Angiogenesis, the formation of new blood vessels from pre-existing ones, plays an important role in tumor progression and metastasis. Angiogenesis is a key regulatory factor in the progression and growth of malignant tumors such as neuroblastomas. Therefore, development of an appropriate targeted molecular strategy to prevent angiogenesis is an important milestone in the therapeutic intervention against neuroblastomas. The mechanism of angiogenesis is primarily mediated by hypoxia through chronic activation of the hypoxia-inducible factor pathway leading to the production of VEGF and bFGF [39,40]. In the present study, we observed that cells after transfection with survivin shRNA and treatment with EGCG failed to produce potent angiogenic factors such as VEGF and bFGF. Thus, this combination therapy would inhibit the secretion of potent angiogenic stimulants and subsequently prevent tumor progression. In vitro network formation requires special angiogenic stimulants such VEGF and bFGF secreted by the tumor cells. In this study, we observed that neuroblastoma cells transfected with survivin shRNA and treated with EGCG and then co-cultured with HME cells markedly reduced the network formation ability of HME cells.

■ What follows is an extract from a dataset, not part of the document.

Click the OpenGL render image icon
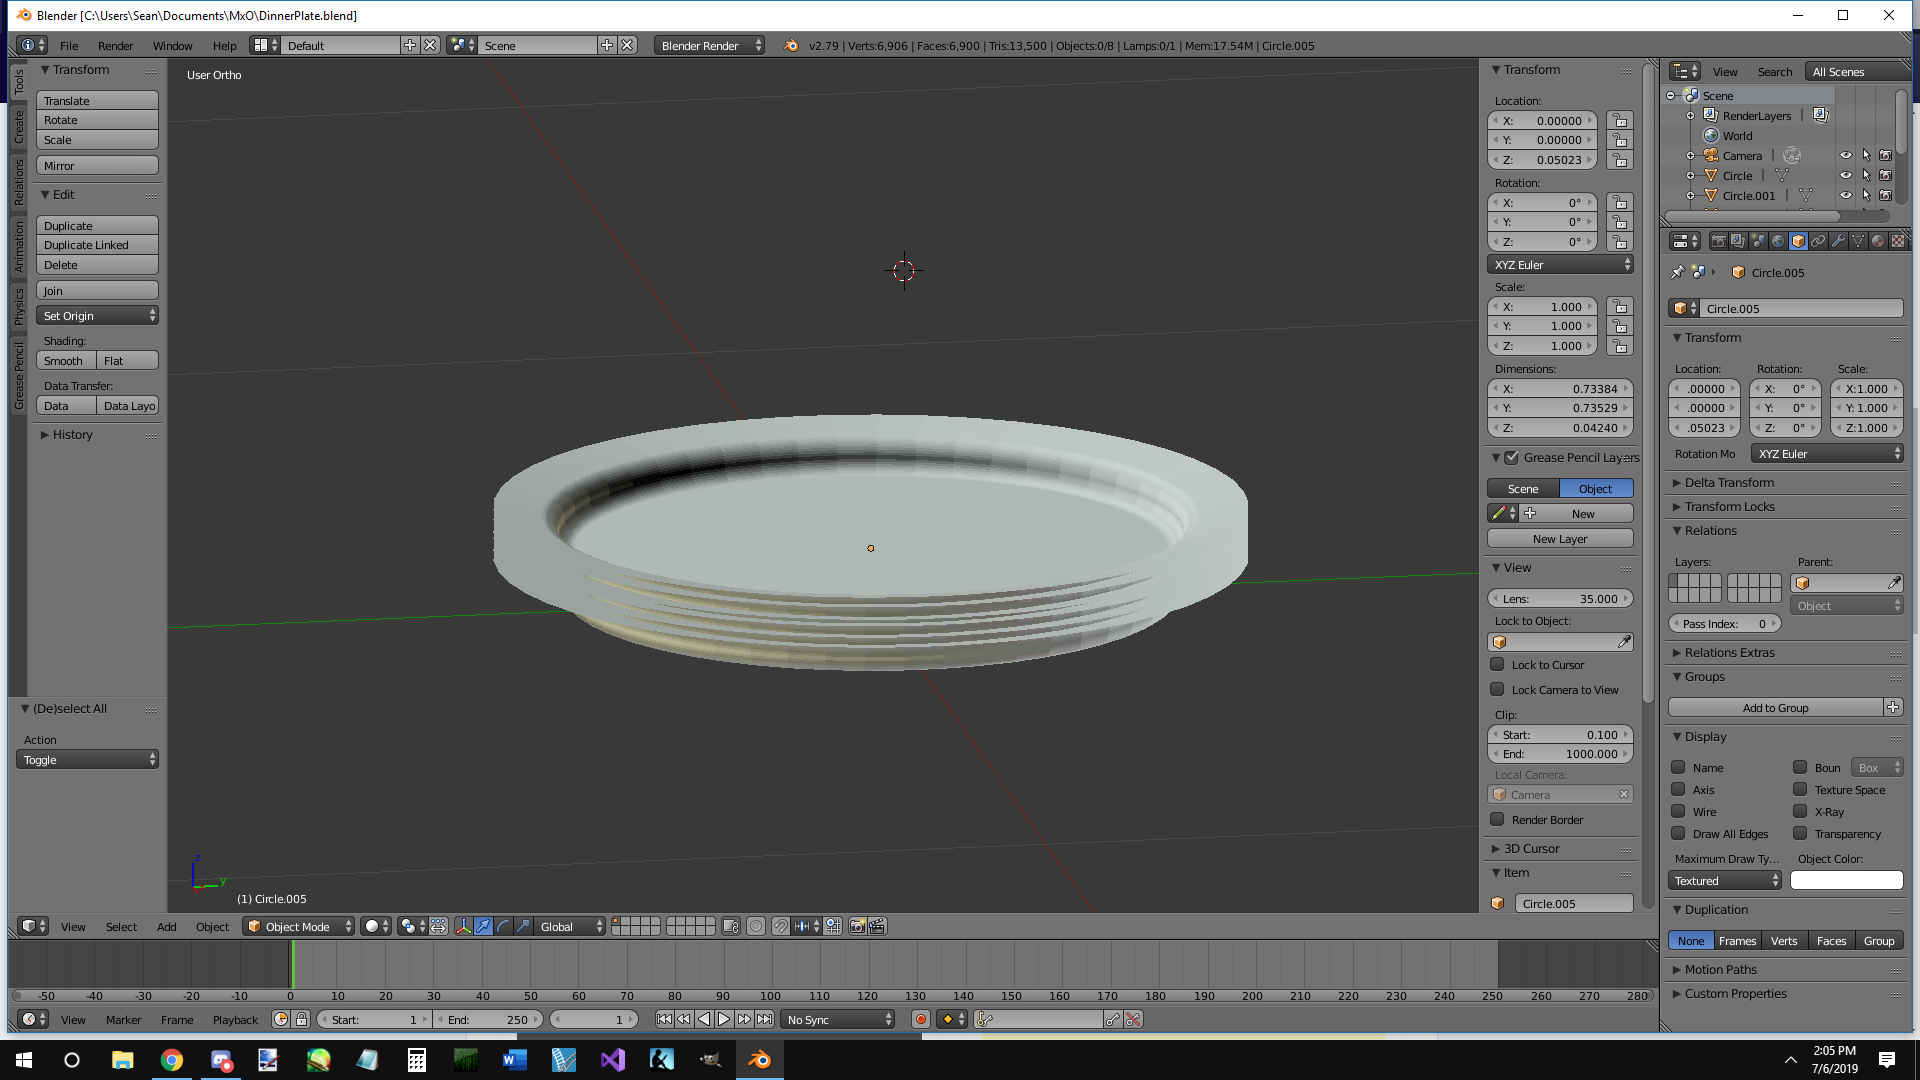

In conclusion, the present study demonstrated that survivin knockdown and EGCG treatment effectively induced differentiation and apoptosis and inhibited cell migration, angiogenesis, and growth of malignant neuroblastoma cells through down regulation of molecules involved in these processes. Therefore, the combination of survivin silencing and EGCG treatment can be a novel therapeutic strategy for controlling the growth of human malignant neuroblastomas.

Highlights.

• Survivin shRNA + EGCG controlled growth of human malignant neuroblastoma cells.

• Survivin knockdown of induced neuronal differentiation in neuroblastoma cells.

• Survivin shRNA + EGCG induced morphological and biochemical features of apoptosis.

• Combination therapy inhibited invasion, proliferation, and angiogenesis as well.

• So, combination therapy showed multiple anti-cancer mechanisms in neuroblastoma.